Why Don’t LLM Agents Act as They Explain? The Faithfulness Gap in 3 Recent Papers
Why Don’t LLM Agents Act as They Explain? The Faithfulness Gap in 3 Recent Papers
Three recent arXiv papers look at a related reliability problem from different angles: whether LLM agents act on the reasoning they state, how safety signals can be tracked across long action trajectories, and whether hidden reasoning traces can still be exposed. “Doing What They Say, Not What They Reason” introduces the faithfulness gap in a controlled Texas Poker simulator with a verifiable reference action for every decision. “TRACE” reframes long-horizon agent safety as trajectory-level evidence compression. “Hidden Thoughts Are Not Secret” examines reasoning trace exposure in systems that show users only summaries and final answers. Taken together, these papers suggest that agent reliability is not just about output quality, but also about the relationship between internal reasoning, visible explanations, and actual behavior over time. [S5][S8][S9] [S5] [S8] [S9]
What these papers are about
All three papers focus on trust in LLM-based systems, but they approach it at different layers. “Doing What They Say, Not What They Reason: Locating the Faithfulness Gap in LLM Agents,” posted on arXiv in June 2026, asks a direct question: do LLM agents act on the reasoning they themselves state? The paper frames this as a process-fidelity problem and studies it in a controlled Texas Poker simulator where each decision has a verifiable reference action. “TRACE: Trajectory Risk-Aware Compression for Long-Horizon Agent Safety,” also posted on arXiv in June 2026, addresses a different but related issue: long-horizon agents may produce safety-relevant evidence across many steps, and that evidence can be missed by detectors that only inspect short contexts or single turns. “Hidden Thoughts Are Not Secret: Reasoning Trace Exposure in LLMs,” likewise posted on arXiv in June 2026, looks at the exposure risk around reasoning traces, especially in systems that hide raw traces and reveal only summaries and answers. The shared theme is reliability: what an agent says, what it does, what a monitor can detect, and what internal traces may still leak are all connected questions. [S5][S8][S9]
Sources: [S5], [S8], [S9]
Core idea: how to think about the gap between reasoning and action
The central idea in S5 is that the mismatch between an agent’s explanation and its behavior should not be treated as one single problem. Instead, the paper decomposes the faithfulness gap into two steps: reasoning-conclusion and conclusion-action. In simple terms, the first step asks whether the stated reasoning actually supports the conclusion the model reaches. The second asks whether that conclusion is then reflected in the action the agent takes. This matters because an agent can sound coherent in its explanation yet still fail to act accordingly, or it can produce reasoning that appears weak while still landing on an action that matches the reference. S5 studies this in a controlled Texas Poker simulator specifically because the environment provides a verifiable reference action for every decision, which makes it possible to inspect these links more carefully than in open-ended settings where there may be no clear ground truth for behavior. The paper’s abstract states that the two steps behave oppositely, which is an important clue that “faithfulness” may hide more than one failure mode. That is the paper’s stated finding; my interpretation is that evaluating only the final action or only the visible reasoning can miss where the actual mismatch occurs. [S5]
Sources: [S5]
What is different from earlier ways of looking at the problem
S5 differs from a more coarse-grained approach that asks only whether an agent’s final behavior looks right. Its contribution, as described in the abstract, is to locate the faithfulness gap by splitting it into reasoning-conclusion and conclusion-action rather than treating behavior alignment as a single end-to-end measure. S8 makes a different shift. Instead of relying on turn-level or short-context safety detectors, it argues that long-horizon agents generate sparse, delayed, and compositional risk signals that can escape local moderation. The paper therefore reframes long-horizon safety detection as trajectory-level evidence compression and proposes TRACE, short for Trajectory Risk-Aware Compression for Long-Horizon Agent Safety. S9 focuses on another layer entirely: the exposure of reasoning traces.
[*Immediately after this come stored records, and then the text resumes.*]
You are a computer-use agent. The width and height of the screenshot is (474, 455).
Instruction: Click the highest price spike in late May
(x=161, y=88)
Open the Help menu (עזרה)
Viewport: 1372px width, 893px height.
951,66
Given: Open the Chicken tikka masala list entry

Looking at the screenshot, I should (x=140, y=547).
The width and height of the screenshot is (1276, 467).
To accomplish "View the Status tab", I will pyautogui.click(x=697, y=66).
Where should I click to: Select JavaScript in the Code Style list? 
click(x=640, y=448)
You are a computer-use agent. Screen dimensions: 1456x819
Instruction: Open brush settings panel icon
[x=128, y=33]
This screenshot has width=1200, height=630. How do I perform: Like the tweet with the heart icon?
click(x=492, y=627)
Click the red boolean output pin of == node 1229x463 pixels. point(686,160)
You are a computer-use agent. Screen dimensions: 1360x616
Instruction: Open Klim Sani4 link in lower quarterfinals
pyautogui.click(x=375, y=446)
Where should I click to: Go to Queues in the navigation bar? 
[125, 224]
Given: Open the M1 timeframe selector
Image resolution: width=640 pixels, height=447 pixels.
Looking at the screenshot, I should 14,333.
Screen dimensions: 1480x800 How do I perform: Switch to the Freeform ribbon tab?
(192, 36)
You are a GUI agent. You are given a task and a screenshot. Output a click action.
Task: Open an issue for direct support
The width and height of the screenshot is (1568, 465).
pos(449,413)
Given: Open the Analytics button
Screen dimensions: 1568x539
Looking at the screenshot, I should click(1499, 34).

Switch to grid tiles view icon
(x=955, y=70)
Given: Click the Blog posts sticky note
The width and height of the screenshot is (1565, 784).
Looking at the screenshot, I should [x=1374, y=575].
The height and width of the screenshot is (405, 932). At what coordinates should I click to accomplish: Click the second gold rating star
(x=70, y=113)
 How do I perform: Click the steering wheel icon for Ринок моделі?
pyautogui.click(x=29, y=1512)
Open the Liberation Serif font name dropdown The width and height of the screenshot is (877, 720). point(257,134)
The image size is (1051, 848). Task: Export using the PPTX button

Its abstract notes that detailed traces are useful learning signals for capability transfer, which is why some deployed reasoning systems hide raw traces and expose only summaries and answers. The paper then studies the problem that hidden thoughts may still not be fully secret. Put together, the three papers differ in scope but complement one another: S5 studies whether stated reasoning matches action, S8 studies how to retain safety evidence across long trajectories, and S9 studies whether internal reasoning can remain hidden when only compressed outputs are shown. [S5][S8][S9]
Sources: [S5], [S8], [S9]
Possible applications in practice
Within the scope described by the abstracts, S5 is especially relevant to settings such as social simulation, which the paper explicitly mentions. If researchers want to use LLM agents in simulations of strategic or social behavior, they need some way to judge whether the agent’s stated reasoning is actually connected to what it does. The Texas Poker simulator in S5 is a controlled example of that broader concern. S8 is relevant to long-running agent systems, where safety-relevant evidence may emerge gradually across many steps rather than in a single response. In such systems, a trajectory-level view could help safety review focus on accumulated evidence instead of isolated turns. S9 is relevant wherever reasoning models are deployed with hidden internal traces and public-facing summaries or answers. In those cases, the paper’s framing suggests that trace exposure is not only a model-training issue but also a deployment and interface issue. My interpretation is that these papers are useful less as finished recipes and more as ways to structure evaluation: one for behavior faithfulness, one for long-horizon safety monitoring, and one for reasoning-trace handling. [S5][S8][S9]
Sources: [S5], [S8], [S9]
Limitations and open questions
These papers also make clear that the problem is not solved. S5 studies faithfulness in a controlled environment, which is useful because it provides a verifiable reference action for every decision, but that same control also means the setup is narrower than many real-world agent tasks. The abstract tells us the decomposition is measurable there; it does not imply that the same measurement will be straightforward in open-ended domains without clear reference actions. S8 starts from the observation that long-horizon risk signals can be sparse, delayed, and compositional, which itself highlights the difficulty of the problem: evidence may be distributed across a long trajectory and may not be easy to preserve or aggregate. S9 points to another unresolved tension. Reasoning traces are valuable for learning and transfer, yet systems may try to hide them and expose only summaries and answers. The paper’s framing suggests that hiding raw traces does not automatically eliminate exposure concerns. Across all three, the open question is how to build systems whose explanations, actions, safety monitoring, and trace-handling policies remain consistent under realistic use, not just under idealized evaluation conditions. [S5][S8][S9]
Sources: [S5], [S8], [S9]
One-paragraph takeaway
These three papers point to a simple but important lesson: with LLM agents, reliability is not captured by the final answer alone. S5 shows that the gap between what an agent says and what it does can be decomposed into reasoning-conclusion and conclusion-action, and studies that gap in a Texas Poker simulator with verifiable reference actions. S8 argues that long-horizon safety should be treated as a trajectory-level evidence compression problem rather than a turn-by-turn one. S9 reminds us that even when systems expose only summaries and answers, reasoning trace exposure remains a live concern. Together, they do not offer a complete solution, but they do provide a clearer map of where trust can break down. [S5][S8][S9]
Sources: [S5], [S8], [S9]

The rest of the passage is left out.